[begin Entries provided]

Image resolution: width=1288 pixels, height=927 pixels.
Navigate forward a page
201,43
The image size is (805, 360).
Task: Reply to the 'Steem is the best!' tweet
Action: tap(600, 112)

[end Entries provided]

Copy the listing above line for line, leaving every word, number, and mark unchanged.

Image resolution: width=1288 pixels, height=927 pixels.
Navigate forward a page
201,43
The image size is (805, 360).
Task: Reply to the 'Steem is the best!' tweet
Action: tap(600, 112)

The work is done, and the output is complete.